Esencia propia, estilo Sacramentado

La Cofradía del Sacramentado ultima los ensayos de su particular forma de puja -a dos hombros y adaptado al marchar del paso- para lucir este sábado en unas repletas calles de León que ya esperan la salida en Santo Martino de una joven penitencial con aires de otros lugares y respeto a la tradición de la Semana Santa leonesa

Ensayos entre los braceros del Sacramentado. / Inés Santos
RUBÉN FARIÑASLeón

Cuatro pasos... y los izquierdos.

Dos hombros y adaptarse al ritmo de la marcha.

Tan complicado podría ser pujar algunas tallas en esta cofradía como acordarse de su nombre completo, el más complejo sin duda de la Semana Santa de León.

Y en esa complejidad nace la peculiaridad y la belleza con la que saludan cada año a los días de Pasión en la capital leonesa.

La Sacramental y Penitencial Cofradía de Nuestro Padre Jesús Sacramentado y María Santísima de la Piedad, Amparo de los Leoneses es estilo distinto, estilo propio, que hace de su forma de puja, a dos hombros y al marchar del paso, una característica propia y vistosa como pocas.

El Mercado de Ganados de León lleva varias semanas acogiendo los ensayos de este grupo de braceros que portan a Nuestro Padre Jesús de la Esperanza Cautivo ante Anás y a María Santísima de la Piedad con una marcha inconfundible y que sólo hace el Sacramentado.

«Este estilo nadie lo lleva en la Semana Santa de León.
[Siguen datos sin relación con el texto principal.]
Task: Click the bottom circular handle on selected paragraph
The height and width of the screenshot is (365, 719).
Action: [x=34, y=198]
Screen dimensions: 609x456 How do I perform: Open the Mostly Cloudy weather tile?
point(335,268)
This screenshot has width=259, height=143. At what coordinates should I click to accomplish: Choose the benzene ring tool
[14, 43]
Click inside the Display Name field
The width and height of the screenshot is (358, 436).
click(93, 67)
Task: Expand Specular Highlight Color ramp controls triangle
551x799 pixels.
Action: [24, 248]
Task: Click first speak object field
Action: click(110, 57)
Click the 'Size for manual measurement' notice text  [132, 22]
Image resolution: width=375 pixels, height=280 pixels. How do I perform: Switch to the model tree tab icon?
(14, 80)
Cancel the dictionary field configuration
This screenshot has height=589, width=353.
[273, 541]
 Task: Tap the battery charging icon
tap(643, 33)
Nosotros pujamos a dos hombros, que lo que hace es repartir el peso y no cansarte tanto. Otra cosa especial son los ensayos para adaptar los pasos a la marcha que tocan en cada momento», explica su hermano mayor, Javier Fernández.

Salir en procesión con la Banda del Santísimo Cristo de la Victoria, «una banda tan especial» les ha empujado a ensayar, probar con un paso, con otro distinto hasta llegar a lo que son ahora. «Cada marcha tiene sus pasos distintos y ver eso es espectácular».

El caso de la 'Piedad'

En el caso de la 'Piedad', María Fernández es la encargada de la dirección del paso. Junto a Noelia y Ana sacan esta talla. Ella dirige el trono por fuera, lo colocan y ayudan en las subidas y bajadas y, por dentro, va Manu, el vocero.
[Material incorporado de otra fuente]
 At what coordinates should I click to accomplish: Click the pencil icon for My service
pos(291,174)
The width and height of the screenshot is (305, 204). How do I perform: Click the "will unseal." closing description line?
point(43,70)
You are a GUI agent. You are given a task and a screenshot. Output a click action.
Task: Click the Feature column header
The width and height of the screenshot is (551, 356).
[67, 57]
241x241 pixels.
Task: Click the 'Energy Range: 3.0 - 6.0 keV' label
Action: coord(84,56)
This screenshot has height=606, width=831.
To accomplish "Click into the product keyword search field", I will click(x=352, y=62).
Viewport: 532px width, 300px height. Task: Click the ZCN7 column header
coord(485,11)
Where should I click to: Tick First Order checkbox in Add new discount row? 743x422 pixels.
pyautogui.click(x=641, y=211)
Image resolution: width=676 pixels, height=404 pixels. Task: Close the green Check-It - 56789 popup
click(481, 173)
Una figura también desconocida entre los leoneses, la del vocero, que va debajo del paso indicando los cambios que hay que hacer. Siempre siguiendo el ritmo de la música, va ordenando la marcha y facilitando que la procesión avance con este estilo tan propio.
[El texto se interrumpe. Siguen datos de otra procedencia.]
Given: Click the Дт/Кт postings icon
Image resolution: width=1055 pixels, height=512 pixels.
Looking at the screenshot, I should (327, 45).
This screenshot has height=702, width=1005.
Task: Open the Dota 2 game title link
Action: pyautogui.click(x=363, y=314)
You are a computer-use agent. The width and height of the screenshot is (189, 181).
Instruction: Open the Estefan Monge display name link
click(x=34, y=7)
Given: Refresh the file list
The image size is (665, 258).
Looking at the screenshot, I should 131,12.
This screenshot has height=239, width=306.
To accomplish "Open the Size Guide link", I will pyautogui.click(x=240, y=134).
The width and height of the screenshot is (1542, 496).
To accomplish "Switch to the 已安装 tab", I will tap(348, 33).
Todo ello le da a esta penitencial un carácter 'andaluz' -sevillano-, aunque sus inicios nada tienen que ver con el sur y su primer paso, Nuestro Padre Jesús de la Esperanza, es de un imaginero palentino afincado en León, Melchor Gutiérrez. «Cuando ha llegado el 'Cautivo' sí que ha aportado una influencia más sevillana, pero no es decir que seamos sevillanos, yo creo que no, tendremos influencias pero nos sentimos de León», afirma Javier Fernández.

Una cofradía joven

Este año, además, esta cofradía muy vinculada con San Isidoro cumple 25 años desde su fundación. Actualmente cuenta con 400 hermanos con el objetivo de estabilizarse y que todo funcione. Abren la Semana Santa el Sábado de Pasión y este 2019 también la cerrarán, pues en la madrugada del Domingo de Resurrección sacarán a la calle el 'Piadoso Vía Lucis'.

Apenas restan unos días para que esta peculiar puja regrese a la capital leonesa. Lo harán acompañados por braceros del Gran Poder, que prestan su ayuda para poner en la calle esta procesión que evoca aires de otras tierras, respeta las tradiciones de la suya y vela por engrandecer una Semana Santa que su azul marino y sus capillos altos de un metro ya esperan en capilla.